第114回 【MLB】潔白のダルビッシュ投手、粘着物質使用疑惑投手などの平均回転数推移

2021年7月4日

今メジャーで最大の話題になっているのは、やはり粘着性の不正物質の取り締まり強化です。

そこで今回は「潔白のダルビッシュ投手、粘着物質使用疑惑投手などの平均回転数推移」を調べたので紹介します。

記事の目的は犯人捜しではなく、データからダルビッシュ投手の粘着物質使用疑惑を少しでも晴らしたいというのが目的です。ネットやSNSで回転数が数十回転下がっただけで、犯人みたいな扱いをしている発言を見かけたので今回記事を書きました。
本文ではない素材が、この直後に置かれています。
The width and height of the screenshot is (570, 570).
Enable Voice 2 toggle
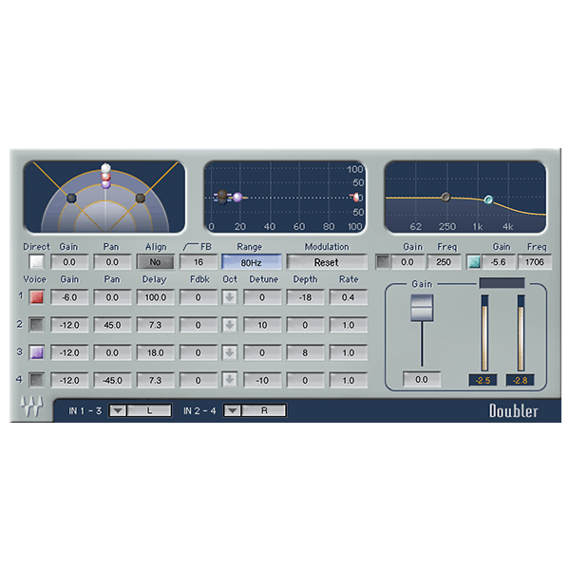[x=36, y=325]
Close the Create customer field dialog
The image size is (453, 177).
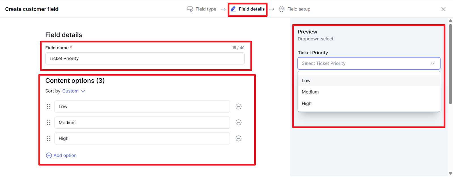pos(443,9)
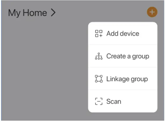Screen dimensions: 165x122
Task: Click the orange plus button
Action: pyautogui.click(x=152, y=12)
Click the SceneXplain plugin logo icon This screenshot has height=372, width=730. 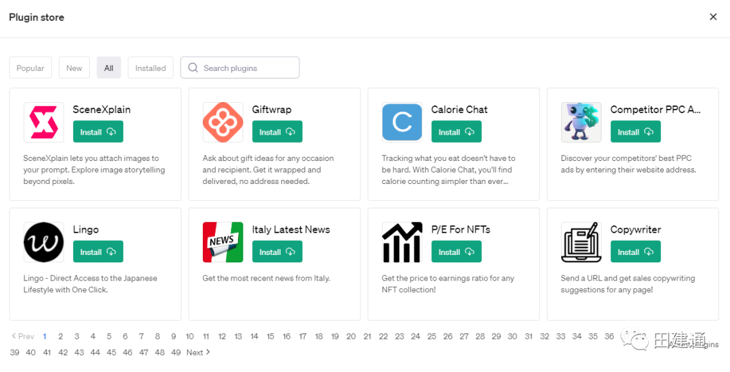coord(43,122)
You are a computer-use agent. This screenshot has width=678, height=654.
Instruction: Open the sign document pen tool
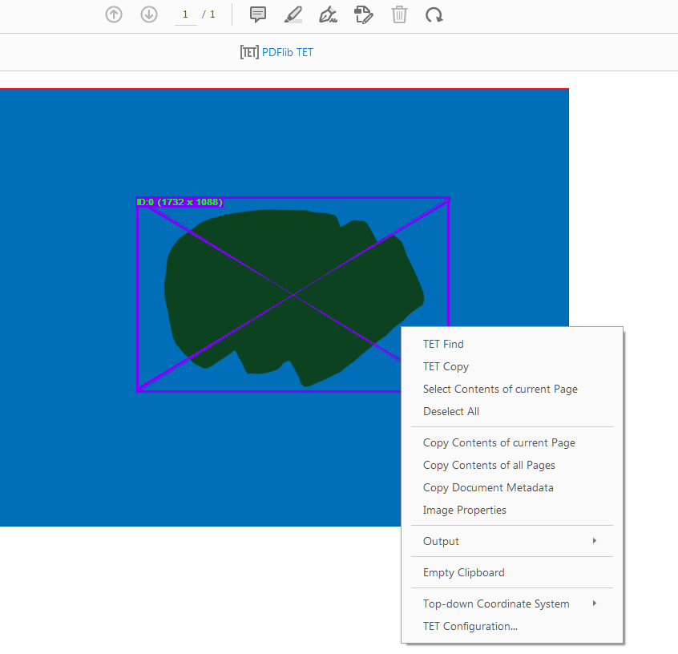point(328,14)
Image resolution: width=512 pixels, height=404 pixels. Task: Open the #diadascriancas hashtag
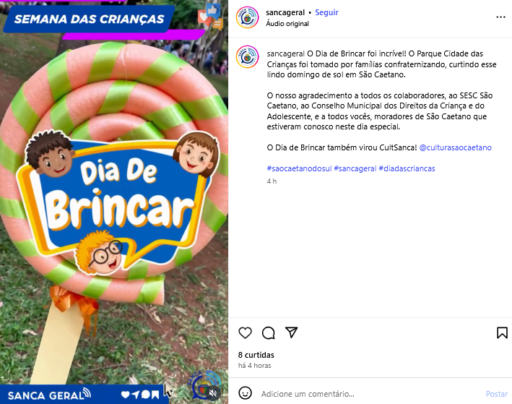tap(407, 168)
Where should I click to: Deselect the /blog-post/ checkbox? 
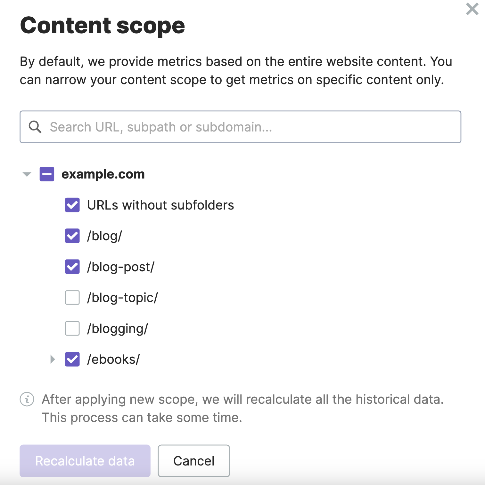tap(72, 267)
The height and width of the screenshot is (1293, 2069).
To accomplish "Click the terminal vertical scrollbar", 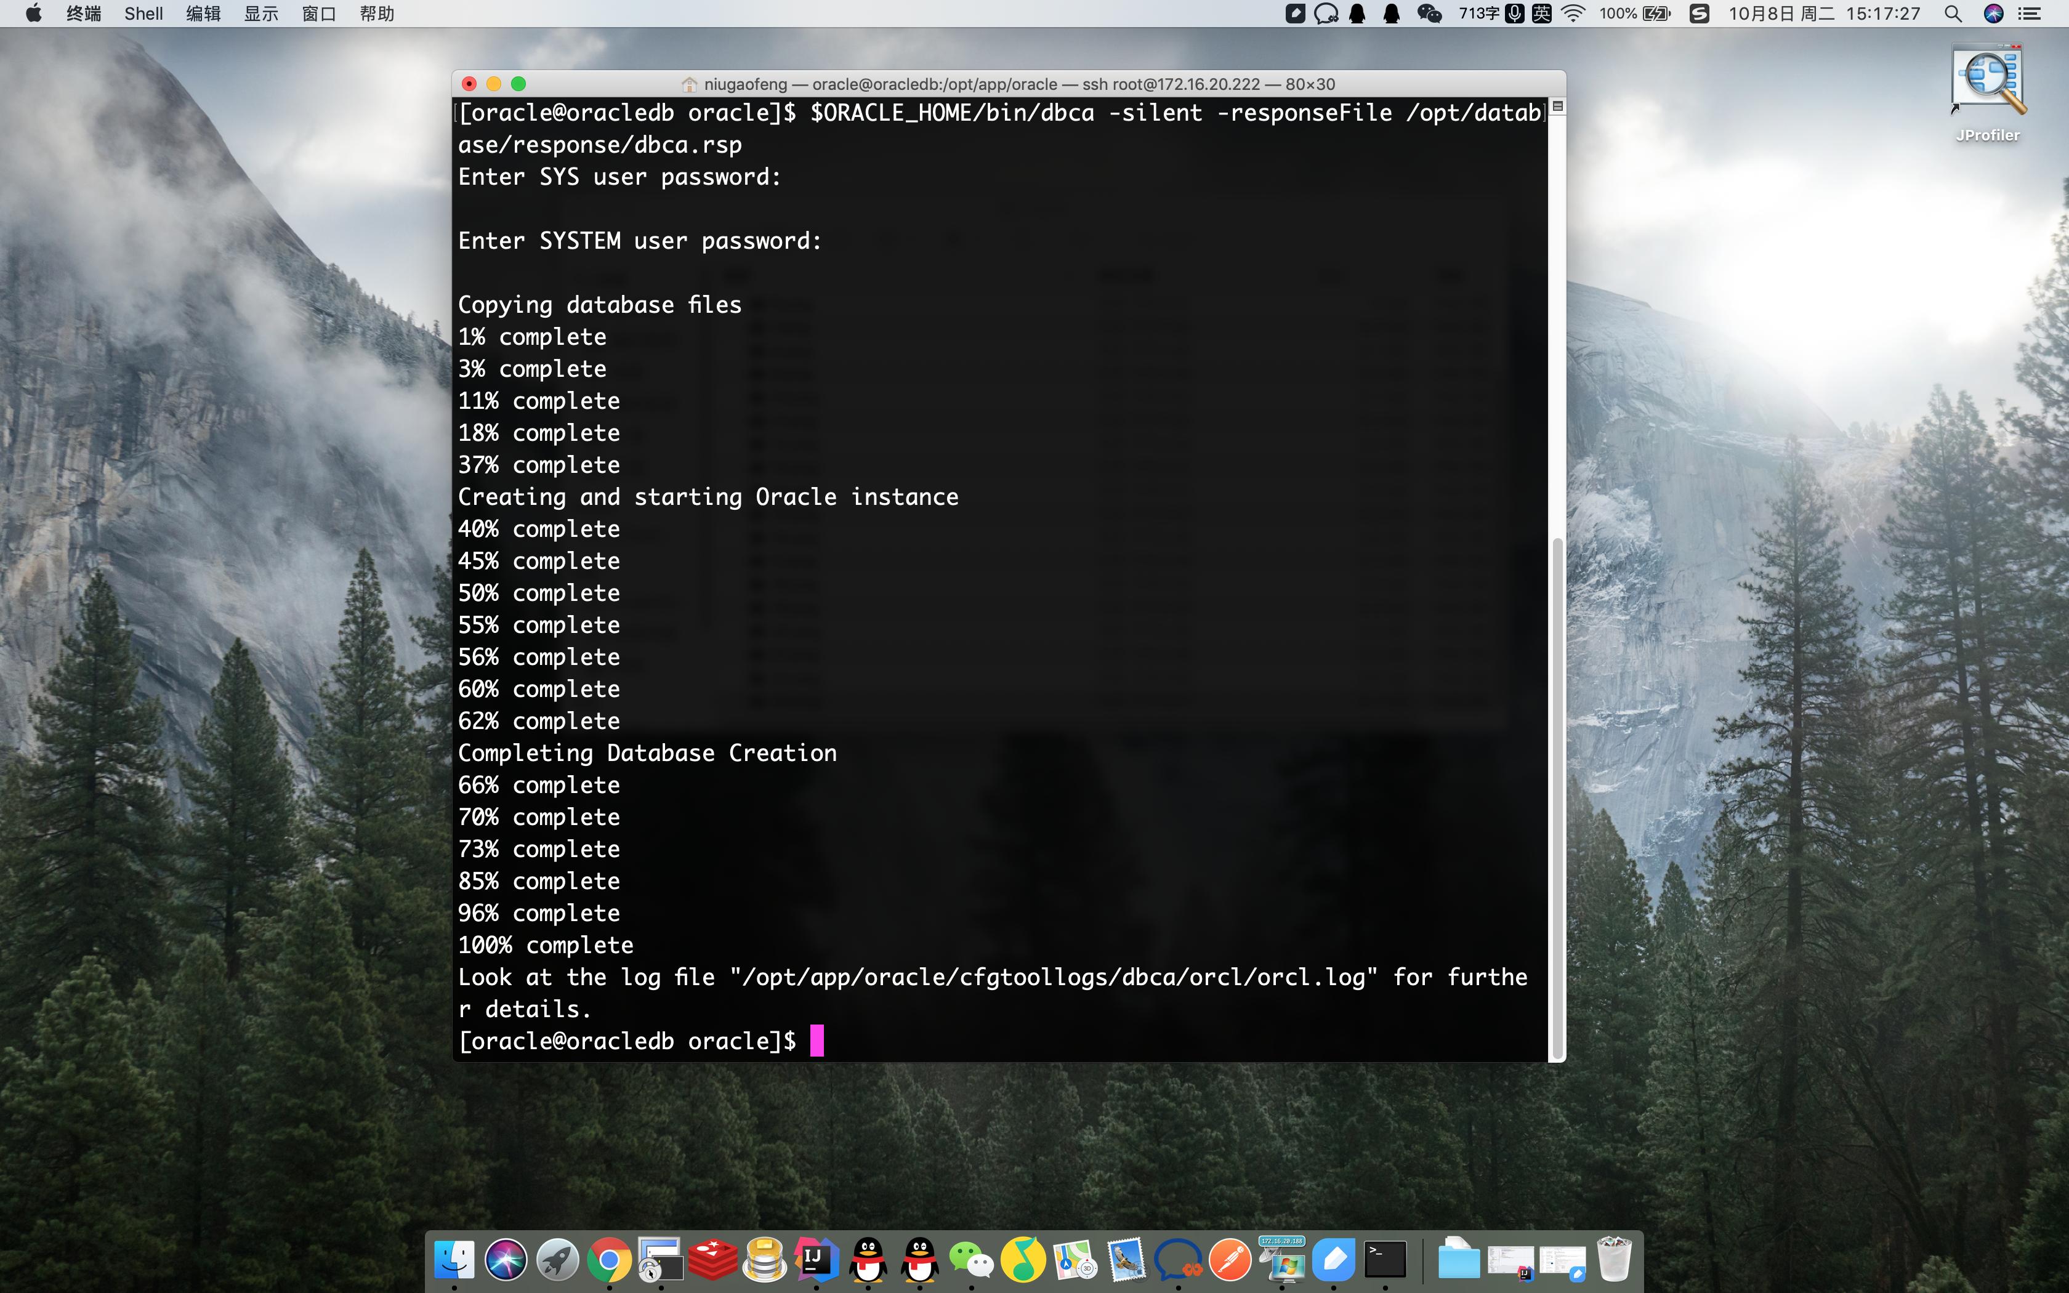I will coord(1558,795).
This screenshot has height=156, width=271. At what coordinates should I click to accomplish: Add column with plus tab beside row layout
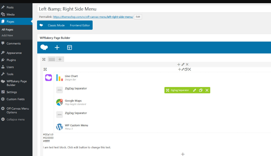click(60, 59)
ちなみに自分はルールの厳格化には賛成で、ボールを国際的に統一して滑らないボールに変えて欲しい派です。現状の取り締まり強化の時期と方法には反対です。

やきゅまる
やきゅまる
出来るだけネガティブな記事は書きたくない

そもそも粘着性の不正物質って?

そもそも粘着性の不正物質って?
そもそも粘着性の不正物質って?

公式ルールでは、マウンドに立つ投手が指に付けられるのはロジンのみです。あとは汗は仕方ないので、見逃されています。ただ、滑りやすいボールへの対処法で本来なら禁止事項ですが、暗黙の了解としてMLBでは松ヤニのような粘着物質を指先に付けて投球するケースが多かったです。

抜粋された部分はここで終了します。